SDL at Scale: Growing Security Champions

Conference:  BlackHat EU 2018



The presentation discusses strategies for promoting cybersecurity awareness and education within an organization, including lunch and learn sessions, conference summaries, and regular captured the flag sessions.
  • Lunch and learn sessions featuring presentations from the security research team
  • Conference summaries to share information from security conferences attended by various members of the organization
  • Regular captured the flag sessions to provide hands-on experience with cybersecurity challenges
  • Identifying and training security champions within the organization to promote cybersecurity awareness and education
The captured the flag sessions were particularly successful, with many developers becoming interested in cybersecurity challenges and learning about topics such as cross-site scripting and SQL injection. This provided an opportunity for developers to learn at their own pace and gain a better understanding of defense strategies.

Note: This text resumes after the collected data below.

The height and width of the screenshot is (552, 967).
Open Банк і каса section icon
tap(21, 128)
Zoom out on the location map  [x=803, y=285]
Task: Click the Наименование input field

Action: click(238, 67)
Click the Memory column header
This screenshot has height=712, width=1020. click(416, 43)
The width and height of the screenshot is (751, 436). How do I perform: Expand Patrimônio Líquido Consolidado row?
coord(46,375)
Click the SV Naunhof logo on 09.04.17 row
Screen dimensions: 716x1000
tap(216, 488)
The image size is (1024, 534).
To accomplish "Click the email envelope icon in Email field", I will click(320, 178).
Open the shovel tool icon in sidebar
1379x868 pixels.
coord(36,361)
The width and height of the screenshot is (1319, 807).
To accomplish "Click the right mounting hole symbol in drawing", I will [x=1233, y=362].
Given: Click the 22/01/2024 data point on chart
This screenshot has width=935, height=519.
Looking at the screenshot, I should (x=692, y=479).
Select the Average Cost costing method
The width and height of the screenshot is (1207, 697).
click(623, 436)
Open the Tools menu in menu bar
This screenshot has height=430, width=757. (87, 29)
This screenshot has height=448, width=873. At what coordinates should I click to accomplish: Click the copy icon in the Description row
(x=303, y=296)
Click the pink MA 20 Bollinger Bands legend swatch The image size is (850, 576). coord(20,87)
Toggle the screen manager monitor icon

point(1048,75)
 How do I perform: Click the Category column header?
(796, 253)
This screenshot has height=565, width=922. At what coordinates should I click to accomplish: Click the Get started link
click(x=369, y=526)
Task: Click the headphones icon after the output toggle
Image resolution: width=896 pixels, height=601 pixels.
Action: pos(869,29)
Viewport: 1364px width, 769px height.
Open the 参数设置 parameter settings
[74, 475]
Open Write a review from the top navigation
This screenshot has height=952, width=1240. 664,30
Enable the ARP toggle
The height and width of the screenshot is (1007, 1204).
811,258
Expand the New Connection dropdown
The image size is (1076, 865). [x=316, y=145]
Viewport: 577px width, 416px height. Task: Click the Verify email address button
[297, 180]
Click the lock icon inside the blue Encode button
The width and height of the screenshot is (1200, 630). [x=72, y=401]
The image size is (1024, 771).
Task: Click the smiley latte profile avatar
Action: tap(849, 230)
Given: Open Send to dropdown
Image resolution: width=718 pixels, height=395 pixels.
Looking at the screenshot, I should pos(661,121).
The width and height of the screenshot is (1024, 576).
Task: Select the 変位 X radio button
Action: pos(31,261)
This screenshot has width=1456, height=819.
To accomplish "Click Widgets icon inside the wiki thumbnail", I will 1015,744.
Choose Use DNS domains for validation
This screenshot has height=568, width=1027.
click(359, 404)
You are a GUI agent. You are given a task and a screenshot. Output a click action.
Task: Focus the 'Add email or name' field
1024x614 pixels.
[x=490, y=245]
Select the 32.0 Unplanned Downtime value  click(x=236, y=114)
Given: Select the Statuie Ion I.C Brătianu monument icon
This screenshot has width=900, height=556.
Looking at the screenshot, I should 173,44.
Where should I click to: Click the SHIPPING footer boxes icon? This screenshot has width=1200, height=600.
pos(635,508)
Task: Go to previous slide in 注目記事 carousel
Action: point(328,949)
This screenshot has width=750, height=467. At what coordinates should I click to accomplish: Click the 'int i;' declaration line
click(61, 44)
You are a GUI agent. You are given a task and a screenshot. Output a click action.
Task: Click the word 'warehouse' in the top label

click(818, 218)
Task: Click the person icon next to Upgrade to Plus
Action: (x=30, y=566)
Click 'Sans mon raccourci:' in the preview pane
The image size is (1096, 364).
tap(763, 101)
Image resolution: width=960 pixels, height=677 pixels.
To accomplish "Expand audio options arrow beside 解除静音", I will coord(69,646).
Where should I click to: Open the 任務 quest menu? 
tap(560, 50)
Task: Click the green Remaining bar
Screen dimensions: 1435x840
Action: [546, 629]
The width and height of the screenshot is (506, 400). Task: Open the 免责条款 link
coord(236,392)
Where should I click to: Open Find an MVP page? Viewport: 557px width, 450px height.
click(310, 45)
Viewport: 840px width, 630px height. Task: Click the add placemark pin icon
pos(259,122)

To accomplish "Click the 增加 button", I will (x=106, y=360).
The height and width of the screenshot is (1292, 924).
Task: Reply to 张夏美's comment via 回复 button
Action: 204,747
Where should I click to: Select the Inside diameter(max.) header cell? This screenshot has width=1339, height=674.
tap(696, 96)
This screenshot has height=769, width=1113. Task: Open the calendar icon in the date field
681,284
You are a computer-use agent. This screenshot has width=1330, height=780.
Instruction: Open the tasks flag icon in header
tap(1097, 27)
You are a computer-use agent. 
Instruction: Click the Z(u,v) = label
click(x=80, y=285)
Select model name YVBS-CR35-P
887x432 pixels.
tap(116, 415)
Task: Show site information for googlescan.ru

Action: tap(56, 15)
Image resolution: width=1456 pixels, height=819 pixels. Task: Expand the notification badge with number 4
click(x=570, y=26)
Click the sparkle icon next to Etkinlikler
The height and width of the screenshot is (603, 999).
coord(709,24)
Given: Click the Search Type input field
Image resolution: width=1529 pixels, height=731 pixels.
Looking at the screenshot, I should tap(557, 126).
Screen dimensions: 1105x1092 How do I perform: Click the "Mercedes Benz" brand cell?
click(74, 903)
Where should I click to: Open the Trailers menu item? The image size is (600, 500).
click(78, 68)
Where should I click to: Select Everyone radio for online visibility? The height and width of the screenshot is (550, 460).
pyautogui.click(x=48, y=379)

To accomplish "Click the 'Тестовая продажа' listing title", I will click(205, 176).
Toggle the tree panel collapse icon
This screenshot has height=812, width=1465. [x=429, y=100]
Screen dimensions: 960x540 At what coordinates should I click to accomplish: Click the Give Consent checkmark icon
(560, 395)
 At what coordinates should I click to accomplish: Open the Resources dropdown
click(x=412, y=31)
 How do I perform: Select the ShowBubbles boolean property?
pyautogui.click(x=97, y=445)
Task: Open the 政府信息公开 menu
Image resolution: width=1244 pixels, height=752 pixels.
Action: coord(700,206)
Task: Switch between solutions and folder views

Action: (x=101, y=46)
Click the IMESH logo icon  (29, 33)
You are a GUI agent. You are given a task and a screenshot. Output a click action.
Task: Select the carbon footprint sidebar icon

If you're tasked with securing a portfolio of applications it's a practice in extremes. You've got a small team of security experts trying to help a multitude of developers, testers, and other engineers. You have to find a way to work with the team that's been around forever doing Waterfall on one huge product, and at the same time you have to support all the microservices that the new Agile and DevOps teams are building. And to make things extra exciting, those agile teams are pushing to production anywhere from once a month to several times a day. Even if your security team is fully staffed, there still aren't enough security experts to go around. Do you focus all your attention on the highly engaged team, the noisy and demanding team, or the team that never replies to your emails? They all need you. By partnering with your development organization to create a guild of Security Champions, you can help them all. Establishing a Security Champion role on your development teams enables them to be more self-sufficient while maintaining and even improving their security posture. With careful selection and well-defined goals, you can train Security Champions that go beyond just interfacing with the security team but also handle a range of security activities completely within their teams, helping you scale your program.This presentation will examine the value of the Security Champion role within the development team, which groups need to commit for the program to succeed, how to find good champions, and what benefits everyone involved can expect to gain. Based on lessons learned building a successful Security Champion program over the past 5 years, it will detail actionable steps you can take to bootstrap, monitor, and maintain a customized program that fosters these champions in your organization.